Regulation of carcinoembryonic antigen expression in human colon carcinoma cells by the organ microenvironment.

The expression of carcinoembryonic antigen (CEA) is thought to be involved in homotypic adhesion and has been associated with the progression of human colon carcinomas (HCC) to the metastatic state. Three cell lines established from surgical specimens of Dukes' stage D (KM20) or Dukes' stage B (KM12C, KM12SM) with high and low preoperative CEA serum levels, respectively, were studied subsequent to growth in culture, in the subcutis (ectopic) or cecal wall (orthotopic) of nude mice. In all cell lines, CEA expression was higher in cecal tumors than in subcutaneous lesions. The degree of differentiation and CEA expression by HCC growing in the cecal wall of nude mice correlated with the pathological diagnosis and preoperative CEA level of the original patients. To better understand the regulation of CEA expression, the HCC cells were grown in culture as sparse and confluent monolayers or as multicell spheroids.
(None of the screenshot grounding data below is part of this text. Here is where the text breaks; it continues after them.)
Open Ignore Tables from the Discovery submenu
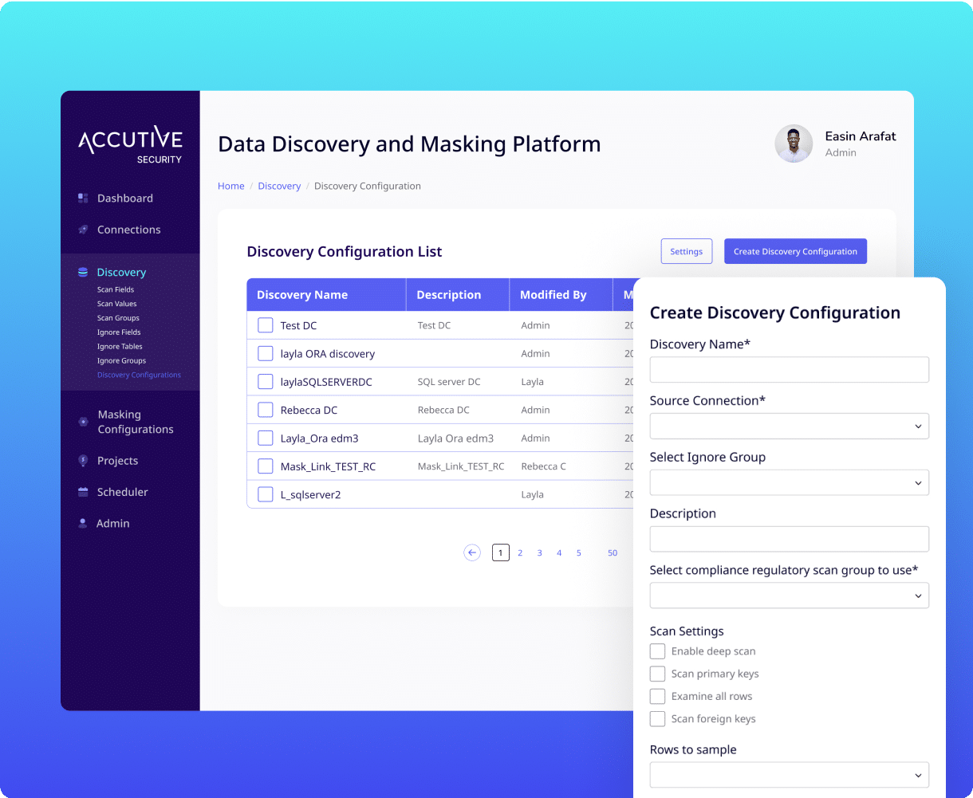This screenshot has height=798, width=973. [119, 346]
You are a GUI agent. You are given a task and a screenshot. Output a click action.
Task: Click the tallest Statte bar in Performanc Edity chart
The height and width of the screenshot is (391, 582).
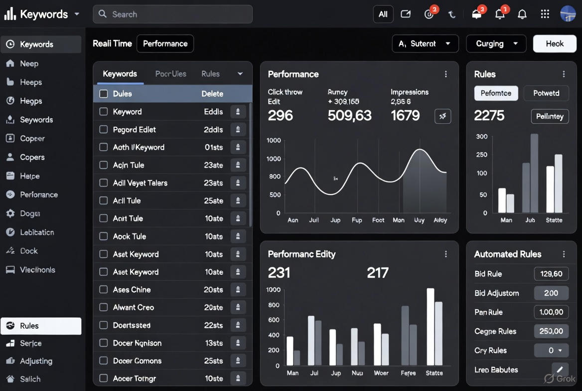tap(430, 327)
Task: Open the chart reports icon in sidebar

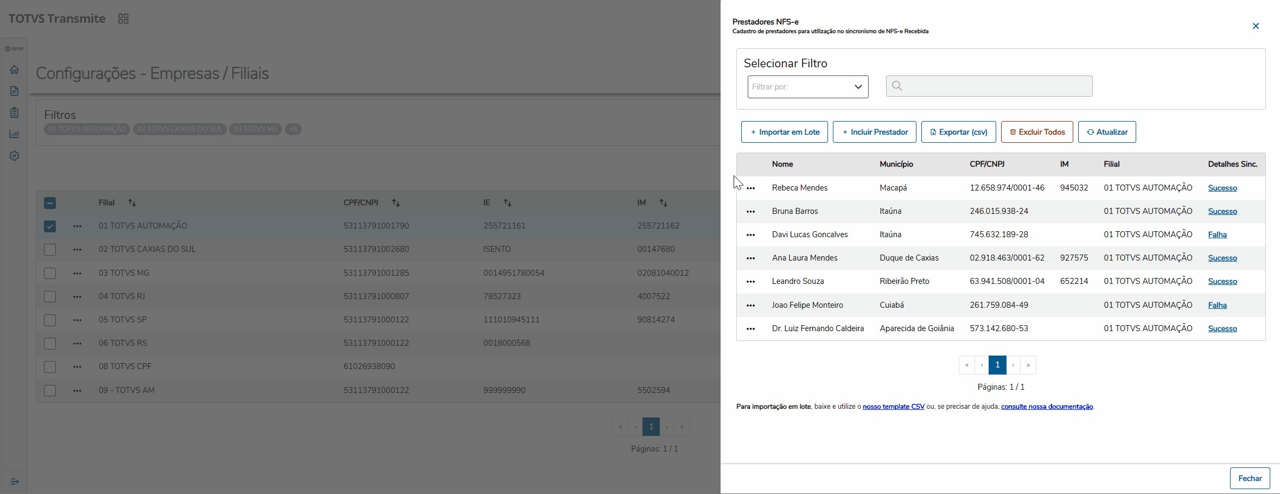Action: 15,134
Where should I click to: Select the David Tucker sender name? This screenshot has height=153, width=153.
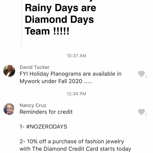(x=35, y=67)

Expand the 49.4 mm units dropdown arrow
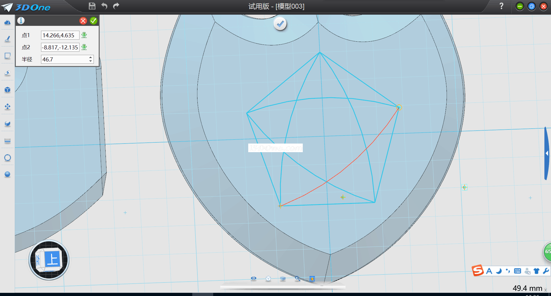[546, 290]
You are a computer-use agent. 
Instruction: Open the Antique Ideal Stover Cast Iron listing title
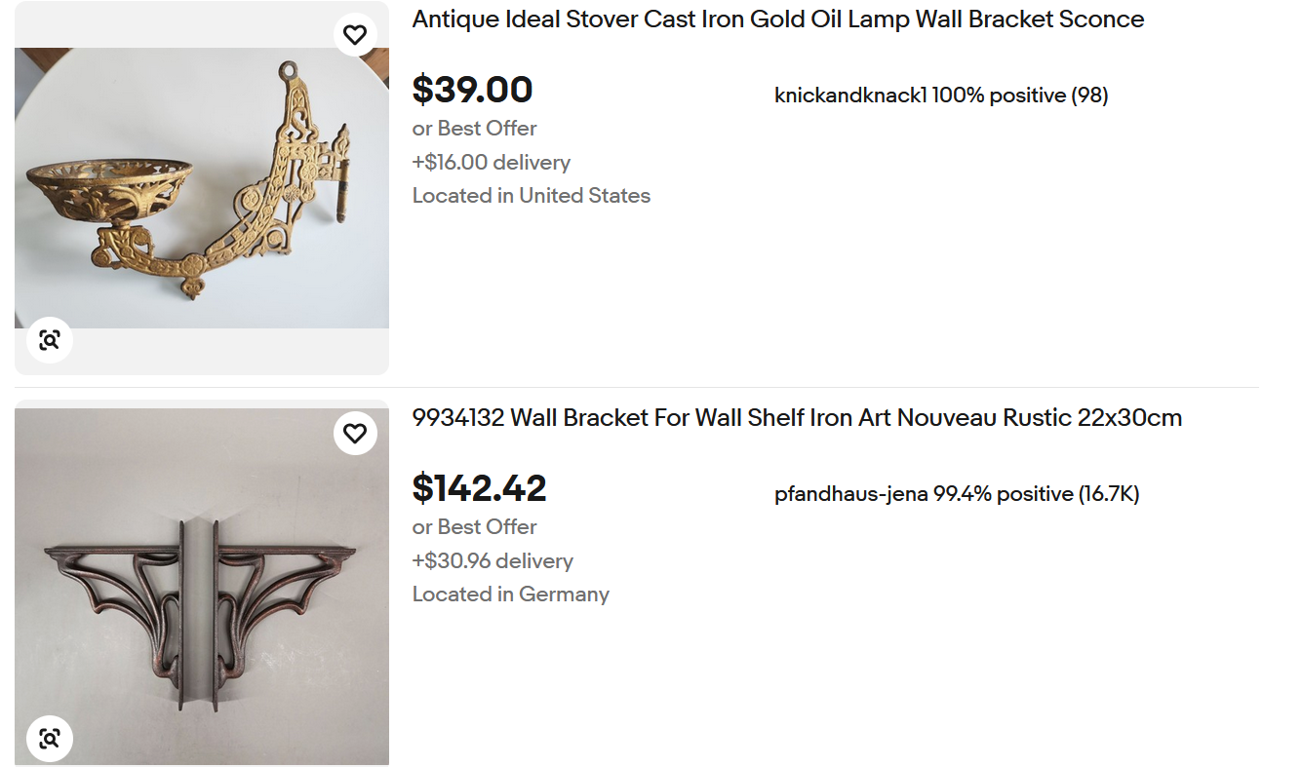coord(777,19)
The CEA expression level increased in all three cell lines growing as confluent monolayers and was highest in multicell spheroids. Treatment of sparse monolayer cultures of KM12SM cells with mitomycin-C inhibited cell division and was associated with higher production of CEA protein. Moreover, conditioned media from confluent monolayer cultures or from spheroids up-regulated CEA production in sparse monolayer cells. These data show that CEA expression in HCC cells may be regulated by cell density and by factors from the organ environment.